# WHAT TO PRODUCE:
Please use the Hornets commentary below to explain why poor rotation hurt the Hornets on defense, in one to three sentences.

====== STUDY TEXT

Now that we discussed the downfall of the Hornets offense, let’s break down their defense? First, the pairing Monty concocted on the floor. Jack was set to defend Derrick Rose. Okay, I’m a realists, not one player on our team can guard Rose. Make your arguments that Ariza can hold him, but he is just too explosive. Your goal is merely to contain him, especially with Rose coming off a back injury. Brewer was to be defended by Belinelli. Marco’s defense is as good as his free throw shooting, so you could imagine him trying to guard Brewer and then Korver off the bench. The rest of the defensive matchups were as follows, Ariza on Deng, Ayon on Boozer, and Okafor to contain Noah. Those are matches you can live with if your team blocks out for the rebound, which they did not. Their largest failure on the defensive end was due to poor rotation. The Bulls swing the ball and pass out to their shooters or cutters. The Hornets would double team Rose or Deng leaving open shooters on the perimeter and big men in the paint, where 58 of the Bulls points would derive. Lack of defense is due to poor communication. The Hornets do not talk on the court and furthermore are very passive when it comes to denying shooters the ball. Lastly, the transition defense is horrid. Hornets’ players slowly matriculate to the paint for the rebound expecting a missed shot. In open court transition you must stay in front of the ball handler and foul hard in the paint. Make a statement. Send them to the line to earn their points and close out on wing shooters.
Well there you have it. All the negativity I saw from the game. But with the negative comes the positive. What positive aspects can we pull from this season thus far? The answer is a lot! New Orleans is a very young team that is learning. We have novice players that are developing well. Ayon and Vasquez are picking up the game quickly and seem to be a bright light for the future. Once Aminu and Henry get over their fear of shooting and driving the ball, they will become great assets to the team. Our coaching and management is another bright spot. Monty is a defensive minded coach and defense wins games. Dell Demps is very creative with trades and acquiring talent. I am very curious to see what he does with Kaman. That idea leads me to another notion. Make the trade! You have made it known you do not have future plans for Kaman. Get what you can by the March deadline. This goes for some other players on the team as well. I see a few that should hit the trade block, do not be gun shy. Build for the future. Lastly, we have many players that want to play. Young guns like Henry, Vasquez, and Ayon are eager to hit the court and provide instant energy. This is our future Hornet fans, do not take them for granted.

============
====== EXTRACTED ENTRIES

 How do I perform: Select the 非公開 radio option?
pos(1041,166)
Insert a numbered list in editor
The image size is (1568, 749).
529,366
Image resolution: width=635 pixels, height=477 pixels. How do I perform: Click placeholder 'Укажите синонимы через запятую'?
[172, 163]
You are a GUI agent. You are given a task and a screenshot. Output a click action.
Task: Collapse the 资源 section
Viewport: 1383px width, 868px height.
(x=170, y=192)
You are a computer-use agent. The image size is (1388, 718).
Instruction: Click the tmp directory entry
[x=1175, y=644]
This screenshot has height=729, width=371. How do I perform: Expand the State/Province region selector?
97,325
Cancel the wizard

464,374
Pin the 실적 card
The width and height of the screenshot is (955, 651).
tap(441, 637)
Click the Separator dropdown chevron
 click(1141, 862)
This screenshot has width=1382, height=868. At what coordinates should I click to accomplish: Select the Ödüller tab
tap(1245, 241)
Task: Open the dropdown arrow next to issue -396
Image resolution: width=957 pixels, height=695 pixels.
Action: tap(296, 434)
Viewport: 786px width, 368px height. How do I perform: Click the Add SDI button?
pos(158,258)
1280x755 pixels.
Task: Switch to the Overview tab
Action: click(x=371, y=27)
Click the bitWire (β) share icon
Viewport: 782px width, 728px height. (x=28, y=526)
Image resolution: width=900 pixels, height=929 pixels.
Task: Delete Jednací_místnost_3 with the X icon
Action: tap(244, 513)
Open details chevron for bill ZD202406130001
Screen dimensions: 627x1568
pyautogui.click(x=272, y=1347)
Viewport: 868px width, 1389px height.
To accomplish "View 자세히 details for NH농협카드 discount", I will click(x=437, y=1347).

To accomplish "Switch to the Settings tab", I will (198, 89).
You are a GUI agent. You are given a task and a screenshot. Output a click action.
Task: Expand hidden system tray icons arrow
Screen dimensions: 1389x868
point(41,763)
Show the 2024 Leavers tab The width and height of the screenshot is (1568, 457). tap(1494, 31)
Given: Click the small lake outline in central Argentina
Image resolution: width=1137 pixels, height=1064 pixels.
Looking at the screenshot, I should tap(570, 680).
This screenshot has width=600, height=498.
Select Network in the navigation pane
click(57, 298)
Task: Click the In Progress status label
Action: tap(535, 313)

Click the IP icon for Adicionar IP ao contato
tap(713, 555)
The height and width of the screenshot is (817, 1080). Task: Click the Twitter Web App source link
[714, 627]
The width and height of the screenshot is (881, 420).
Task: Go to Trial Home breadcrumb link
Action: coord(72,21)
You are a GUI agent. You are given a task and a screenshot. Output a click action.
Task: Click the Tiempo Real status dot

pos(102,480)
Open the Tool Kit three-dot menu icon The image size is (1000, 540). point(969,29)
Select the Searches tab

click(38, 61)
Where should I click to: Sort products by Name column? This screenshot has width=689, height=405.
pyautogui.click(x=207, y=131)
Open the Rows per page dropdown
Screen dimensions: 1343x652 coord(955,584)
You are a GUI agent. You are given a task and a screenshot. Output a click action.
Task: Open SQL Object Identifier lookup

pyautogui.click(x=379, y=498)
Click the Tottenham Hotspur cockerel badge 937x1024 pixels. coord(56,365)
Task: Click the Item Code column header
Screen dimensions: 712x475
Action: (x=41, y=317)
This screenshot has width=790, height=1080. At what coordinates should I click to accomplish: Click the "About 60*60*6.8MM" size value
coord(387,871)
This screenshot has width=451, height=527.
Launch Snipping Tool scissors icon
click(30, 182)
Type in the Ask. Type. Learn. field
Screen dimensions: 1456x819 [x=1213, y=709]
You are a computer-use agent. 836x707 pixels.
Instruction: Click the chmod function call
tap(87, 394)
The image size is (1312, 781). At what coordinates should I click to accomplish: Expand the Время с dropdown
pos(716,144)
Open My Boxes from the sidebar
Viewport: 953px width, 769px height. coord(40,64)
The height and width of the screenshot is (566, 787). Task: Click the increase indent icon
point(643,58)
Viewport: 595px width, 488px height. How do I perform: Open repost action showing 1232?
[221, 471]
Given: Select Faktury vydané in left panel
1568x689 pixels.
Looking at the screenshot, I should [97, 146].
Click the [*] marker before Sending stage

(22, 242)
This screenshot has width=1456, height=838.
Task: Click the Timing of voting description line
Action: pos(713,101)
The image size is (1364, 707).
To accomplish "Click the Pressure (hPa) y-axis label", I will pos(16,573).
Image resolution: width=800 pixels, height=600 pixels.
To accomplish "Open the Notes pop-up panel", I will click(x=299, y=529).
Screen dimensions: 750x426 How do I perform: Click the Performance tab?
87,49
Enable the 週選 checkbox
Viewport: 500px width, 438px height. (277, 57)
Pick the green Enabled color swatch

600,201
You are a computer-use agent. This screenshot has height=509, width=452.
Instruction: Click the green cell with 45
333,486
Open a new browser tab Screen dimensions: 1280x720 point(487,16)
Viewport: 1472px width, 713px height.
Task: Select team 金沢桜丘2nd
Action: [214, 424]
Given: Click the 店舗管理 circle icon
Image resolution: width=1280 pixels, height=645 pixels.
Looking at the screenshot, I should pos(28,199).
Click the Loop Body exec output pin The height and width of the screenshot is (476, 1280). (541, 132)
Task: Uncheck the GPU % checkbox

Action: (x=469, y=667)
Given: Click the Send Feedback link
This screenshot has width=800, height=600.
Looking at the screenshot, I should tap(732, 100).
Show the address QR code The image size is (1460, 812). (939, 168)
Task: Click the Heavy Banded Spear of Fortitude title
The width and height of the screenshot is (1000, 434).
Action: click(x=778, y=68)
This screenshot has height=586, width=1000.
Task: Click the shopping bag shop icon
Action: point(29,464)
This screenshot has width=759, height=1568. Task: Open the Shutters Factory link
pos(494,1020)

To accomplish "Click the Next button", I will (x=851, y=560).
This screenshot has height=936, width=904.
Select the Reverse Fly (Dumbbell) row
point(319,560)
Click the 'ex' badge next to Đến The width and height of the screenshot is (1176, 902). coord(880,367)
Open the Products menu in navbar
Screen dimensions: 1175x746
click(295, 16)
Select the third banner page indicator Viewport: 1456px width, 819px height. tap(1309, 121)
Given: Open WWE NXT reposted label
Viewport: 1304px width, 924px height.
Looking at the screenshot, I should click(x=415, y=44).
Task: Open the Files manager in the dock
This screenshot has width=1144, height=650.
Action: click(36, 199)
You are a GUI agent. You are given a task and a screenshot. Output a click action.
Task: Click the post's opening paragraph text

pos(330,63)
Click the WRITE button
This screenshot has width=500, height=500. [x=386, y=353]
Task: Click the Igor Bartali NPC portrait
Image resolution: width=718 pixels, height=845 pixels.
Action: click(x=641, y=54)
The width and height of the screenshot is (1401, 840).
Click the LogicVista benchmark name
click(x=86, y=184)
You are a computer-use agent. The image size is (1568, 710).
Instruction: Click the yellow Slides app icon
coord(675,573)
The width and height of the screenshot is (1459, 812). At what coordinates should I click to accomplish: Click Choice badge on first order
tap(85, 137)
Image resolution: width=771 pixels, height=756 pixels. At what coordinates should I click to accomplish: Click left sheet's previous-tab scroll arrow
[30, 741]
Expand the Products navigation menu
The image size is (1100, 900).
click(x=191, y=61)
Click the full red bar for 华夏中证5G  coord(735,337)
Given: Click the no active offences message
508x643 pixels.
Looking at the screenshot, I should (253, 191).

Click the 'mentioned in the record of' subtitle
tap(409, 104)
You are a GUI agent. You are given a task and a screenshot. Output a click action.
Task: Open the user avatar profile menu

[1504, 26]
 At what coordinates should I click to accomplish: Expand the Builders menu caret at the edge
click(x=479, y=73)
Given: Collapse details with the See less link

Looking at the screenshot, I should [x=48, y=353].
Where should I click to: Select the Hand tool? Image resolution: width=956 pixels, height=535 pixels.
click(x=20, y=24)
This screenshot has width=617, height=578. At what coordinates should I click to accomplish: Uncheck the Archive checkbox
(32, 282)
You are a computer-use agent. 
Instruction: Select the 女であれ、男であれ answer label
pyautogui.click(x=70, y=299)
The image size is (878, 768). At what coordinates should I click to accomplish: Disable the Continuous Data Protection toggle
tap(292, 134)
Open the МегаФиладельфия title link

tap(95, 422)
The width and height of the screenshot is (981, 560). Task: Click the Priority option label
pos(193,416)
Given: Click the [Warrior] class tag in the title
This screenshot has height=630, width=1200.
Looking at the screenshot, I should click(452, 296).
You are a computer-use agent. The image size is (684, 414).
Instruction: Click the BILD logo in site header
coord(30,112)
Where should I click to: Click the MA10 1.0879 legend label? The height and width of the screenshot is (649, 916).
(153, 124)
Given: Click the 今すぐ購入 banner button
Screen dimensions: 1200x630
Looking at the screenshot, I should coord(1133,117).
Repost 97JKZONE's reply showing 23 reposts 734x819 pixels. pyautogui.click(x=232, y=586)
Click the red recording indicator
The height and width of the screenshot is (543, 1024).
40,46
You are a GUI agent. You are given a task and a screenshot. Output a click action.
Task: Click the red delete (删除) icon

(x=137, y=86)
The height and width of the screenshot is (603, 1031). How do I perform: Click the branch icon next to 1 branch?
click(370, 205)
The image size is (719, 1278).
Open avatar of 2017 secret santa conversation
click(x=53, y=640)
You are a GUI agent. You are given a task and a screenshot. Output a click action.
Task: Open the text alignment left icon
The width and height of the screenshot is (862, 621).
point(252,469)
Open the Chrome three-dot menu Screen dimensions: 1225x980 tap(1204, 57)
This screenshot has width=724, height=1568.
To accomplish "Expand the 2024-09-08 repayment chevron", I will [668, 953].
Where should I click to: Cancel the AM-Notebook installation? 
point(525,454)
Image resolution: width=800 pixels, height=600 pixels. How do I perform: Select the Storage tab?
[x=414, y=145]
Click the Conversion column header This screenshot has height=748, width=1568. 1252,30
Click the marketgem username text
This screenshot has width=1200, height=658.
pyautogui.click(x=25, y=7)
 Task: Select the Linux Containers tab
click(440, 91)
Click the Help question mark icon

============

# OUTPUT OF THE EXERCISE:
The Hornets would double-team Rose or Deng, which left shooters open on the perimeter and big men open in the paint. The Bulls swing the ball and pass out to their shooters or cutters, so they took advantage of those openings, and 58 of their points came in the paint.